Figure 2.Expression pattern of exon 13 containing OPRM1 gene splice variant in human and mouse. (A) The schematic diagram illustrates relative positions of PCR primers designed to amplify the new alternative MOR-1K variants in mouse and human. The arrow indicates the relative position of SNP rs563649. (B) RT–PCR was performed on total RNA samples from the human brain regions known to express OPRM1 with hU2 and hL5 primers specific for exons 13 and exon 2, respectively. The exon 13 containing OPRM1 gene splice variant MOR-1K was detected in CNS but not in peripheral leukocytes even after a secondary PCR round with nested PCR primers. The PCR product size was 1229 nt, which was three times longer than the predicted 385 nt based on homology with the mouse genome. (C) RT–PCR analysis of mouse spinal cord with primer pairs mU2-mL3 and mU2-mL1 yielded PCR products of predicted size. A longer mouse isoform orthologous to human exon 13 was below the level of detection even by secondary PCR with the nested PCR primers mU3-mL3, mU3-mL1 or mU3-mL2. (D) The schematic diagram illustrates the exonic composition and relative positions of PCR primers designed to amplify the major MOR-1 variant and the newly identified alternative MOR-1K variant. The arrows indicate relative positions of translation initiation start codons and stop codons. (E) The predicted protein structure of MOR-1 and MOR-1K isoforms. Translation of the MOR-1K variants results in a 6 transmembrane domain (6TM) receptor, truncated at the N-terminus. (F) RT–PCR results demonstrate the relative expression pattern of human MOR-1 (primers hU1-L3) and MOR-1K (primers hU5-L3) variants. GAP3DH was used as a control for cDNA loading. All major PCR products shown in this figure were sequenced and aligned with human or mouse genomes.

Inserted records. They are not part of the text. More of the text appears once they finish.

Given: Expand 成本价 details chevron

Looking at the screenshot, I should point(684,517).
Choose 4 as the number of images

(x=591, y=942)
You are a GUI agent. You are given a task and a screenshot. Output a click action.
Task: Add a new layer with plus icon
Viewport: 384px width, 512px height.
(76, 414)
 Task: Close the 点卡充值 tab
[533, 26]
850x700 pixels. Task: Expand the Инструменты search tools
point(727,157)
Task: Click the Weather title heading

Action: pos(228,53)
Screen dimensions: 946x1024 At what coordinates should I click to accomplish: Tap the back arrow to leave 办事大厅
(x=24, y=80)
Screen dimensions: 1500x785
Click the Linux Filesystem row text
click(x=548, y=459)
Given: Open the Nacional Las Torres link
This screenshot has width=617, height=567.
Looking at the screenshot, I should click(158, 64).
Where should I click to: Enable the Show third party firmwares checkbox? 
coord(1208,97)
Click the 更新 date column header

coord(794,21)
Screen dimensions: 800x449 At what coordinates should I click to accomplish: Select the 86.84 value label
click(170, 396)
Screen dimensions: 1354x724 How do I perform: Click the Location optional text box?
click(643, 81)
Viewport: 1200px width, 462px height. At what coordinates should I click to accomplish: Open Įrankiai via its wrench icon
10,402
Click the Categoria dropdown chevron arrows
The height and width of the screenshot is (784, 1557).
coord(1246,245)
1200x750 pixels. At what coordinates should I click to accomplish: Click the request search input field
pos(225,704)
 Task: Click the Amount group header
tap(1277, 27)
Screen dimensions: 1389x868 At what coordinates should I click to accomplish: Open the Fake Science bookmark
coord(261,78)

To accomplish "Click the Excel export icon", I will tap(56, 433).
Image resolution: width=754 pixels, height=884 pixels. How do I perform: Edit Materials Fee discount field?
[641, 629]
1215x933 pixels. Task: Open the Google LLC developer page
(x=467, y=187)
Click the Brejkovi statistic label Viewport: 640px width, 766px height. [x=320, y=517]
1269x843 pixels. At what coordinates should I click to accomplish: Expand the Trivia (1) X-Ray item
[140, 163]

Figure 3.Allelic variants of structurally conserved IRES in exon 13 of human OPRM1. (A) The local stem-loop structure associated with putative IRES within the 5′-UTR of OPRM-1K isoform. The major allele C of SNP rs563649 is shown in red. Translation start codon of downstream uORF is shown in blue. (B) A cloning of putative IRES allelic variants into secreted alkaline phoshatase (SEAP) reporter vector and associated translation detection experiments. (C and D) The expression of IRES-SEAP constructs transiently transfected into human neuroblastoma BE2C cells. Relative mRNA (C) and SEAP activity (D) levels were measured 8, 24 and 48 h after transfection. Reporter construct with the T allele showed significantly higher SEAP activity than reporter construct with the C allele, although mRNA levels of construct with the C allele were significantly higher than those with the T allele (P < 0.05, n = 4), suggesting higher translation activity of the IRES T allelic variant.